The 4.1 million members of the airline’s loyalty program were notified late in 2004 of program changes that have been described as a “spit in the face” by the Australian Consumers Association.
The changes, most of which are due to be implemented on May 25, include some reductions on points required for short-haul flights, but also include increases on long-haul award travel, as well as restrictions on upgrades.
Qantas attempted to take some of the sting out of the changes by announcing immediate positive changes to the program. For example, members may now transfer a minimum of 5,000 and a maximum of 100,000 points to an eligible family member once every 12 months. Members may also “top-off” their accounts by purchasing a minimum of 500 and a maximum of 20,000 points in order to achieve desired award levels.

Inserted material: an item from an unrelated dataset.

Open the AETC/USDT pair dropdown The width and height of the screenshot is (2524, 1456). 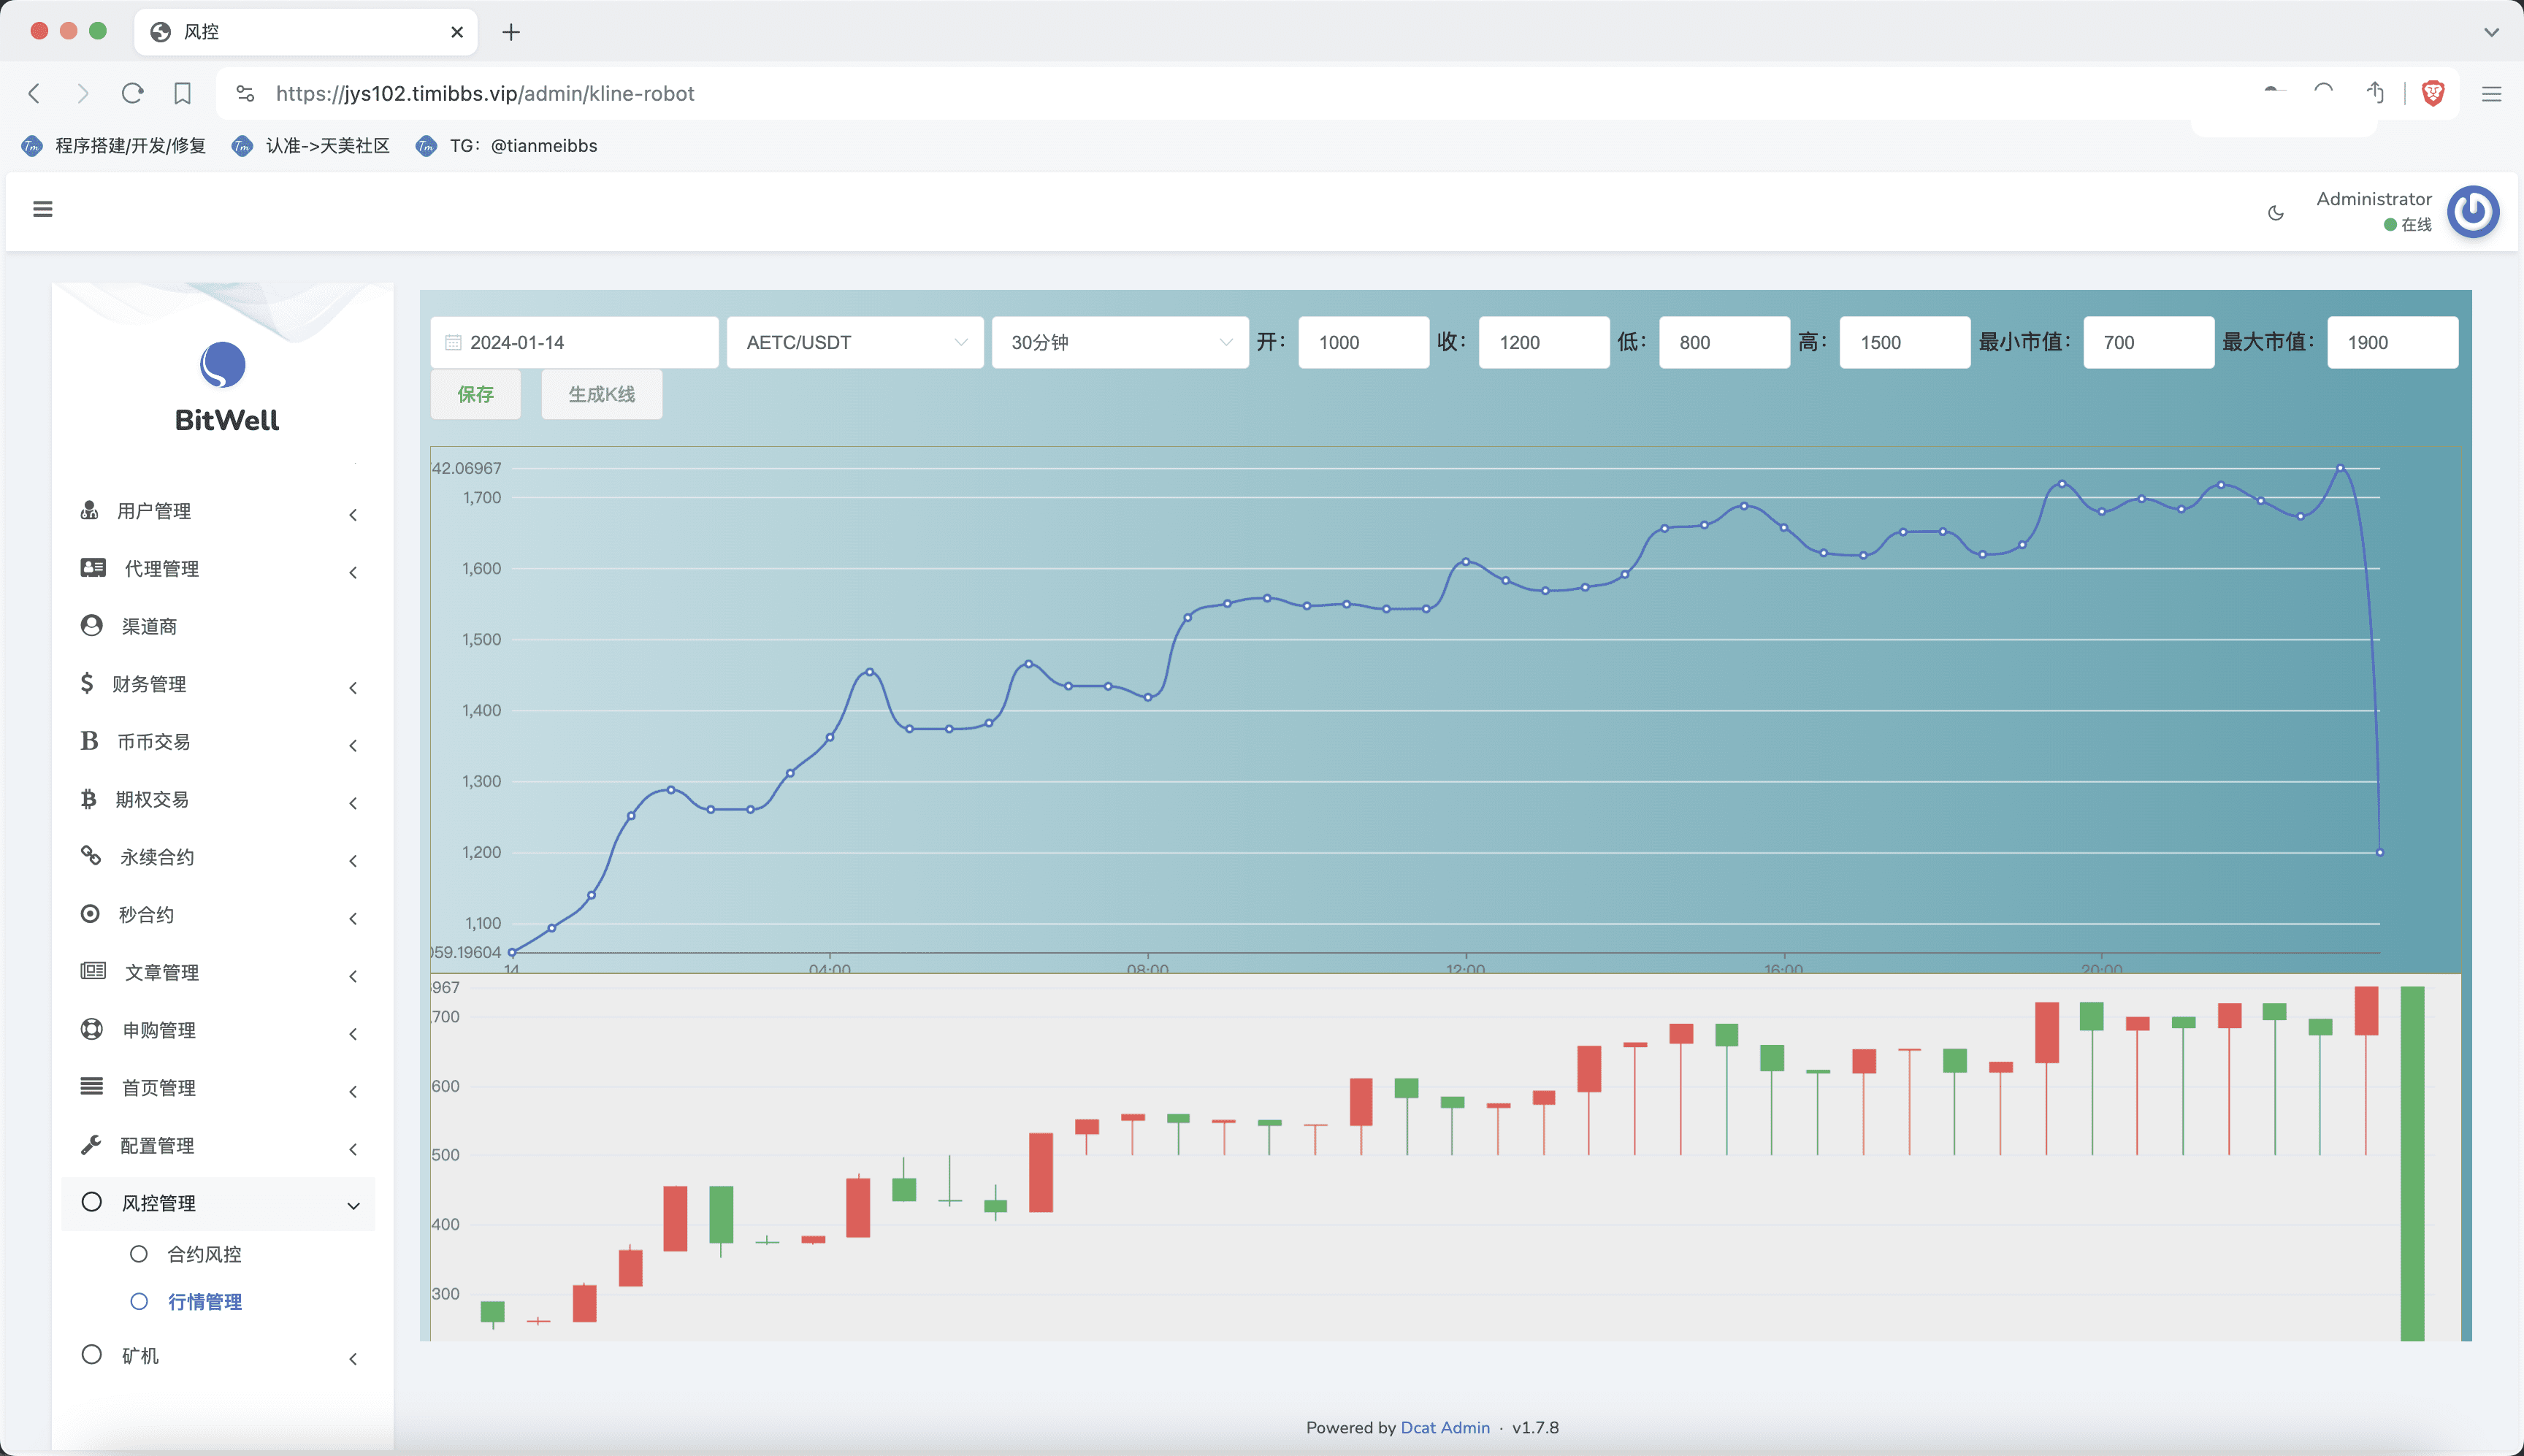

And beginning in May, one-way awards will be available.
But what has the kangaroo community hopping mad are the other changes slated to kick in in May.
Qantas has designed a new award table based on 10 zones, which ostensibly matches more closely the points required with the distance traveled. For some shorter flights, that means a nice reduction in points. For example, under the new system, a roundtrip flight between Melbourne and Sydney would cost 16,000 points, down from the current 20,000.

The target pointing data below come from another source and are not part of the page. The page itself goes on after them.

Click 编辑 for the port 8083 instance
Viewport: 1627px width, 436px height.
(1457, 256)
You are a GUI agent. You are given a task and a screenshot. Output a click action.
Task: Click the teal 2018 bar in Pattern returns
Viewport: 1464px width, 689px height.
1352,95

However, other intra-Australian award levels have increased. Perth travelers, for instance, will see a roundtrip economy ticket to Sydney increasing 6,000 points to 36,000 points, and business-class redemptions rising from 45,000 points to 72,000 points.
And long-haul flights seem to have increased the most. A roundtrip economy-class redemption from Melbourne to London increases from 110,000 points to 128,000, while a business-class ticket rises from 220,000 points to 256,000.
Upgrade restrictions will be implemented as well. Perhaps not surprisingly (as many other programs have seen fit to do this), upgrades will no longer be available from discounted fares.
Confirmed upgrades on international flights will no longer be available. If you hold a paid and confirmed ticket, you can register for an international upgrade from 90 days to 24 hours before departure, and will be notified of your success or failure at check-in.
In addition, the program will stop awarding upgrade credits for every 450 status credits earned. Instead, members will earn a “loyalty bonus” of 5,000 points.
Finally, Qantas will charge a 2,500-point “Assisted Award” fee for all award bookings made with the help of a customer service representative.
Not surprisingly, many members are fuming.
Norm Crothers, deputy chief executive with Australian Consumers Association, said it was unacceptable to devalue points accumulated.
“Frequent flyers would be justified in being disappointed,” he told the Australian press. “The whole thing is supposed to attract customer loyalty, and what they do is spit in your face. I’m sure it will deter people (from using the program).”
A Qantas spokesman said the decision “rebalances” the system to reflect present pricing.
“It hasn’t been updated for over three years, and some of the aspects of the program didn’t correctly reflect the pricing and the changes in competition,” the spokesman said.